▸ What this task involves: Exactly as written, reproduce all of the entries.

▸ Material for the task:
BEGIN

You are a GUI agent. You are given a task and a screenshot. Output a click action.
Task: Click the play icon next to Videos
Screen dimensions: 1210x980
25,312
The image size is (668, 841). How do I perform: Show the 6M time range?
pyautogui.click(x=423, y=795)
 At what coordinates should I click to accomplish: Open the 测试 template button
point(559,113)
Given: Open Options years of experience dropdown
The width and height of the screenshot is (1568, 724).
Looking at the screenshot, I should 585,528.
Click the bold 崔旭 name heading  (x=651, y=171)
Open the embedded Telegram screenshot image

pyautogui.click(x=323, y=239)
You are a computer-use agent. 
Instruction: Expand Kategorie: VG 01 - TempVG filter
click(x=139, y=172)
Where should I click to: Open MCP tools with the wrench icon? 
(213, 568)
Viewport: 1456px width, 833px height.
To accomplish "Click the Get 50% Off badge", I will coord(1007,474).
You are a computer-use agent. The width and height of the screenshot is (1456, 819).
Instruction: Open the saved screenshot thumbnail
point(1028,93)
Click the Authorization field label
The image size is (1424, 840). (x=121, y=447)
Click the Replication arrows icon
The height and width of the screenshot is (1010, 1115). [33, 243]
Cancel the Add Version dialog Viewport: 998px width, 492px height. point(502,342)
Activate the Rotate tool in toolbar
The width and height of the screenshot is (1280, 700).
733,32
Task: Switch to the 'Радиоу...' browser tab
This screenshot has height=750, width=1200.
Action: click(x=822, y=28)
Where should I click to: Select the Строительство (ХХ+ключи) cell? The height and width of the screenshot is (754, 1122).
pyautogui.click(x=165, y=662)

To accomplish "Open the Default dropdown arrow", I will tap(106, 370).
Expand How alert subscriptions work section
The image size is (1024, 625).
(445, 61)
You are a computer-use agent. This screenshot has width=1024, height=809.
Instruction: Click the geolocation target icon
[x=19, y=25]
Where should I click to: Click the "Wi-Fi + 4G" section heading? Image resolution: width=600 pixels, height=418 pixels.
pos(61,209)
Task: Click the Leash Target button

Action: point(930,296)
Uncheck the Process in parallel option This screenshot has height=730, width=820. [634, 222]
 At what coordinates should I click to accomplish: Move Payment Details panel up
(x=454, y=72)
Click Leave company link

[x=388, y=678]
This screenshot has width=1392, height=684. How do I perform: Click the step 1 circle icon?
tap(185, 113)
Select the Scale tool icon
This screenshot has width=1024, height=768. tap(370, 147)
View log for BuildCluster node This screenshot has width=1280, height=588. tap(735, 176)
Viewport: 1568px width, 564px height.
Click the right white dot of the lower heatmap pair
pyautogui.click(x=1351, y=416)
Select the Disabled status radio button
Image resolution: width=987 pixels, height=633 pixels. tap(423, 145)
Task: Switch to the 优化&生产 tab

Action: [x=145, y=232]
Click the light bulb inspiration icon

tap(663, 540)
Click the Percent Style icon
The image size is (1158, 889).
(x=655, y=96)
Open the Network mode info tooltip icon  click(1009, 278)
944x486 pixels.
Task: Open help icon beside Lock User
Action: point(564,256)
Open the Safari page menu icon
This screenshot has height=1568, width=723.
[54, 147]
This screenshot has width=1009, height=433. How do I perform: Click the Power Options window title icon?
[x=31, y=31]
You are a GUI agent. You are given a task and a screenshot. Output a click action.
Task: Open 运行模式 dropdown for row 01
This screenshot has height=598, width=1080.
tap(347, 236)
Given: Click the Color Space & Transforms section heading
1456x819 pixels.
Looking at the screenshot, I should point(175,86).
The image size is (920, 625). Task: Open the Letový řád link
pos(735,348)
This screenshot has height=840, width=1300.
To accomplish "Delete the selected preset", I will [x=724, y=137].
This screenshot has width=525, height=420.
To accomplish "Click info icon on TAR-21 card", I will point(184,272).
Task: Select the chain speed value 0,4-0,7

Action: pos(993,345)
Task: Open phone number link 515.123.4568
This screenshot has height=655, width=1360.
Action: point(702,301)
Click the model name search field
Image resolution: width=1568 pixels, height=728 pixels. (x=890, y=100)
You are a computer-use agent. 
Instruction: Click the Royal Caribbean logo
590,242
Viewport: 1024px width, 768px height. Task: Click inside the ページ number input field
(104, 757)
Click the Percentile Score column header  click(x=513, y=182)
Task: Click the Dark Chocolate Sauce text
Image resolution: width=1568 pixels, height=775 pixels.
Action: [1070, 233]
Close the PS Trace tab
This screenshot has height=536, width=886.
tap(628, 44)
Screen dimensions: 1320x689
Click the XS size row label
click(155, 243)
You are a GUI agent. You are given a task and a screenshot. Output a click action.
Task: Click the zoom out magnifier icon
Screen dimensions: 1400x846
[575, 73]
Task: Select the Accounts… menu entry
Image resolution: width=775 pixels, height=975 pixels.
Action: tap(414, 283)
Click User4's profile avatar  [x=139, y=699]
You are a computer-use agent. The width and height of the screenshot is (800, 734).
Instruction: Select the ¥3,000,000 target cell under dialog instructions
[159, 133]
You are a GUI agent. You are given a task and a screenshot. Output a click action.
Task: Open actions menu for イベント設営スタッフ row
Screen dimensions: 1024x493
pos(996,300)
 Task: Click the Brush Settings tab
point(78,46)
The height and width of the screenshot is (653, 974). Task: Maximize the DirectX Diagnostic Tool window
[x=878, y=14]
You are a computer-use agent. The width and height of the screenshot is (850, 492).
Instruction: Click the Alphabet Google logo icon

END

▸ Output:
You are a GUI agent. You are given a task and a screenshot. Output a click action.
Task: Click the play icon next to Videos
Screen dimensions: 1210x980
25,312
The image size is (668, 841). How do I perform: Show the 6M time range?
pyautogui.click(x=423, y=795)
 At what coordinates should I click to accomplish: Open the 测试 template button
point(559,113)
Given: Open Options years of experience dropdown
The width and height of the screenshot is (1568, 724).
Looking at the screenshot, I should 585,528.
Click the bold 崔旭 name heading  (x=651, y=171)
Open the embedded Telegram screenshot image

pyautogui.click(x=323, y=239)
You are a computer-use agent. 
Instruction: Expand Kategorie: VG 01 - TempVG filter
click(x=139, y=172)
Where should I click to: Open MCP tools with the wrench icon? 
(213, 568)
Viewport: 1456px width, 833px height.
To accomplish "Click the Get 50% Off badge", I will coord(1007,474).
You are a computer-use agent. The width and height of the screenshot is (1456, 819).
Instruction: Open the saved screenshot thumbnail
point(1028,93)
Click the Authorization field label
The image size is (1424, 840). (x=121, y=447)
Click the Replication arrows icon
The height and width of the screenshot is (1010, 1115). [33, 243]
Cancel the Add Version dialog Viewport: 998px width, 492px height. point(502,342)
Activate the Rotate tool in toolbar
The width and height of the screenshot is (1280, 700).
733,32
Task: Switch to the 'Радиоу...' browser tab
This screenshot has height=750, width=1200.
Action: click(x=822, y=28)
Where should I click to: Select the Строительство (ХХ+ключи) cell? The height and width of the screenshot is (754, 1122).
pyautogui.click(x=165, y=662)

To accomplish "Open the Default dropdown arrow", I will tap(106, 370).
Expand How alert subscriptions work section
The image size is (1024, 625).
(445, 61)
You are a computer-use agent. This screenshot has width=1024, height=809.
Instruction: Click the geolocation target icon
[x=19, y=25]
Where should I click to: Click the "Wi-Fi + 4G" section heading? Image resolution: width=600 pixels, height=418 pixels.
pos(61,209)
Task: Click the Leash Target button

Action: point(930,296)
Uncheck the Process in parallel option This screenshot has height=730, width=820. [634, 222]
 At what coordinates should I click to accomplish: Move Payment Details panel up
(x=454, y=72)
Click Leave company link

[x=388, y=678]
This screenshot has width=1392, height=684. How do I perform: Click the step 1 circle icon?
tap(185, 113)
Select the Scale tool icon
This screenshot has width=1024, height=768. tap(370, 147)
View log for BuildCluster node This screenshot has width=1280, height=588. tap(735, 176)
Viewport: 1568px width, 564px height.
Click the right white dot of the lower heatmap pair
pyautogui.click(x=1351, y=416)
Select the Disabled status radio button
Image resolution: width=987 pixels, height=633 pixels. tap(423, 145)
Task: Switch to the 优化&生产 tab

Action: [x=145, y=232]
Click the light bulb inspiration icon

tap(663, 540)
Click the Percent Style icon
The image size is (1158, 889).
(x=655, y=96)
Open the Network mode info tooltip icon  click(1009, 278)
944x486 pixels.
Task: Open help icon beside Lock User
Action: point(564,256)
Open the Safari page menu icon
This screenshot has height=1568, width=723.
[54, 147]
This screenshot has width=1009, height=433. How do I perform: Click the Power Options window title icon?
[x=31, y=31]
You are a GUI agent. You are given a task and a screenshot. Output a click action.
Task: Open 运行模式 dropdown for row 01
This screenshot has height=598, width=1080.
tap(347, 236)
Given: Click the Color Space & Transforms section heading
1456x819 pixels.
Looking at the screenshot, I should point(175,86).
The image size is (920, 625). Task: Open the Letový řád link
pos(735,348)
This screenshot has height=840, width=1300.
To accomplish "Delete the selected preset", I will [x=724, y=137].
This screenshot has width=525, height=420.
To accomplish "Click info icon on TAR-21 card", I will point(184,272).
Task: Select the chain speed value 0,4-0,7

Action: pos(993,345)
Task: Open phone number link 515.123.4568
This screenshot has height=655, width=1360.
Action: point(702,301)
Click the model name search field
Image resolution: width=1568 pixels, height=728 pixels. (x=890, y=100)
You are a computer-use agent. 
Instruction: Click the Royal Caribbean logo
590,242
Viewport: 1024px width, 768px height. Task: Click inside the ページ number input field
(104, 757)
Click the Percentile Score column header  click(x=513, y=182)
Task: Click the Dark Chocolate Sauce text
Image resolution: width=1568 pixels, height=775 pixels.
Action: [1070, 233]
Close the PS Trace tab
This screenshot has height=536, width=886.
tap(628, 44)
Screen dimensions: 1320x689
Click the XS size row label
click(155, 243)
You are a GUI agent. You are given a task and a screenshot. Output a click action.
Task: Click the zoom out magnifier icon
Screen dimensions: 1400x846
[575, 73]
Task: Select the Accounts… menu entry
Image resolution: width=775 pixels, height=975 pixels.
Action: tap(414, 283)
Click User4's profile avatar  [x=139, y=699]
You are a computer-use agent. The width and height of the screenshot is (800, 734).
Instruction: Select the ¥3,000,000 target cell under dialog instructions
[159, 133]
You are a GUI agent. You are given a task and a screenshot. Output a click action.
Task: Open actions menu for イベント設営スタッフ row
Screen dimensions: 1024x493
pos(996,300)
 Task: Click the Brush Settings tab
point(78,46)
The height and width of the screenshot is (653, 974). Task: Maximize the DirectX Diagnostic Tool window
[x=878, y=14]
You are a computer-use agent. The width and height of the screenshot is (850, 492).
Instruction: Click the Alphabet Google logo icon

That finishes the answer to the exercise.